***** INFORMATION SUPPLIED
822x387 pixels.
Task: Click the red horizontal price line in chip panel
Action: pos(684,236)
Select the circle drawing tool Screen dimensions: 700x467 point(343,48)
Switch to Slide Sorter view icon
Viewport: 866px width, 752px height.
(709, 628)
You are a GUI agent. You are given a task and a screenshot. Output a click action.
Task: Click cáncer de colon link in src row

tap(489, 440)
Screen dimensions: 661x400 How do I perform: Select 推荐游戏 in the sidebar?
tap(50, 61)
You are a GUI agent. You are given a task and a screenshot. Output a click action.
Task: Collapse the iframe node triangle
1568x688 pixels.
**********
***** INFORMATION SUPPLIED
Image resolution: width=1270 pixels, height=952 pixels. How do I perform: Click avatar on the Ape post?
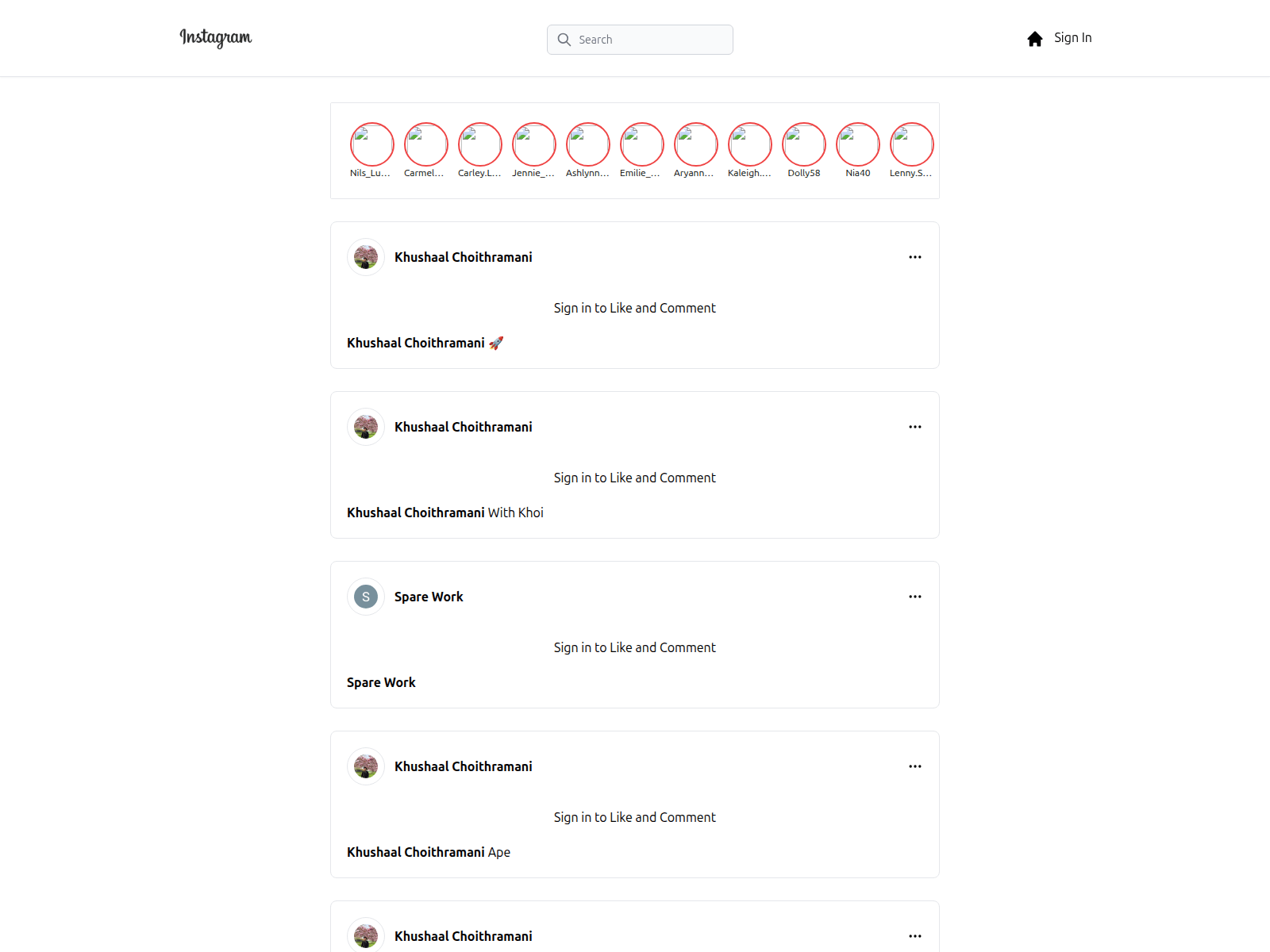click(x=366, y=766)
**********
= TRY IT =
Within the material above, the line with "Select the circle" opens the range and the line with "1568x688 pixels." closes it; reproduce that range word for word.

= SOLUTION FOR THIS EXERCISE =
Select the circle drawing tool Screen dimensions: 700x467 point(343,48)
Switch to Slide Sorter view icon
Viewport: 866px width, 752px height.
(709, 628)
You are a GUI agent. You are given a task and a screenshot. Output a click action.
Task: Click cáncer de colon link in src row

tap(489, 440)
Screen dimensions: 661x400 How do I perform: Select 推荐游戏 in the sidebar?
tap(50, 61)
You are a GUI agent. You are given a task and a screenshot. Output a click action.
Task: Collapse the iframe node triangle
1568x688 pixels.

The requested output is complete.